Exercise directions: Reproduce the listing below verbatim, starting with its first line and going on through the line with "pos(153,61)".

Record extracts:

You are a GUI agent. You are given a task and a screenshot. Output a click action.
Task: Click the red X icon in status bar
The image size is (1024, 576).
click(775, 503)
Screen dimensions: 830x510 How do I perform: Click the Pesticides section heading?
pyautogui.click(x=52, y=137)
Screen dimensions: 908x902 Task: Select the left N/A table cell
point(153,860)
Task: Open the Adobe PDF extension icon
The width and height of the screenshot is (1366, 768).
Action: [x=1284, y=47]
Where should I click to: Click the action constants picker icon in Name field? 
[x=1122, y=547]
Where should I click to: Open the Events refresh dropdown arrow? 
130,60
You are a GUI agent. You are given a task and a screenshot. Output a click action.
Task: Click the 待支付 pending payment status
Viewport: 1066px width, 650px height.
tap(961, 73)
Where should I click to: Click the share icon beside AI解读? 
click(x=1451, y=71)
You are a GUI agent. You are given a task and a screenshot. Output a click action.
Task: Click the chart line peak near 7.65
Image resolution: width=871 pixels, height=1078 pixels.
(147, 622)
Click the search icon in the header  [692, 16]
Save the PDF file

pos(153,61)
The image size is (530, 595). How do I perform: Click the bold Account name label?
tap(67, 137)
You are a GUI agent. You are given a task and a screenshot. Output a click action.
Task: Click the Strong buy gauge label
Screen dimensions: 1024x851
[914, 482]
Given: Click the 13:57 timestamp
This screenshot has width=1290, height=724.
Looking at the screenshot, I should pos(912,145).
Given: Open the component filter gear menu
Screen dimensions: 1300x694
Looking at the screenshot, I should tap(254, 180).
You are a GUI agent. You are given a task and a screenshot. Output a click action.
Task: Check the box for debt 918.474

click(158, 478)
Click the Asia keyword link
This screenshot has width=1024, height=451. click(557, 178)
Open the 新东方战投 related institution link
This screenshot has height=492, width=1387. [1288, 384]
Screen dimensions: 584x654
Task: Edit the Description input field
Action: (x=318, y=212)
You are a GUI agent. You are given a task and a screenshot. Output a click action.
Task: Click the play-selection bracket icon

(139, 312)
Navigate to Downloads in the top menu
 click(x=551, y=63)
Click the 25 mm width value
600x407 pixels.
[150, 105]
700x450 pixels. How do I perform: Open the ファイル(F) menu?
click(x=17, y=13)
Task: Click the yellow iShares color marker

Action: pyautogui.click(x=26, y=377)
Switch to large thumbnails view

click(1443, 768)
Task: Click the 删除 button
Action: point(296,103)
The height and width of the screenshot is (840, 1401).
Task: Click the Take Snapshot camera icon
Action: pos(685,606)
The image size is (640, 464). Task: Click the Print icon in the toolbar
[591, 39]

Result of this exercise:
You are a GUI agent. You are given a task and a screenshot. Output a click action.
Task: Click the red X icon in status bar
The image size is (1024, 576).
click(775, 503)
Screen dimensions: 830x510 How do I perform: Click the Pesticides section heading?
pyautogui.click(x=52, y=137)
Screen dimensions: 908x902 Task: Select the left N/A table cell
point(153,860)
Task: Open the Adobe PDF extension icon
The width and height of the screenshot is (1366, 768).
Action: [x=1284, y=47]
Where should I click to: Click the action constants picker icon in Name field? 
[x=1122, y=547]
Where should I click to: Open the Events refresh dropdown arrow? 
130,60
You are a GUI agent. You are given a task and a screenshot. Output a click action.
Task: Click the 待支付 pending payment status
Viewport: 1066px width, 650px height.
tap(961, 73)
Where should I click to: Click the share icon beside AI解读? 
click(x=1451, y=71)
You are a GUI agent. You are given a task and a screenshot. Output a click action.
Task: Click the chart line peak near 7.65
Image resolution: width=871 pixels, height=1078 pixels.
(147, 622)
Click the search icon in the header  [692, 16]
Save the PDF file

pos(153,61)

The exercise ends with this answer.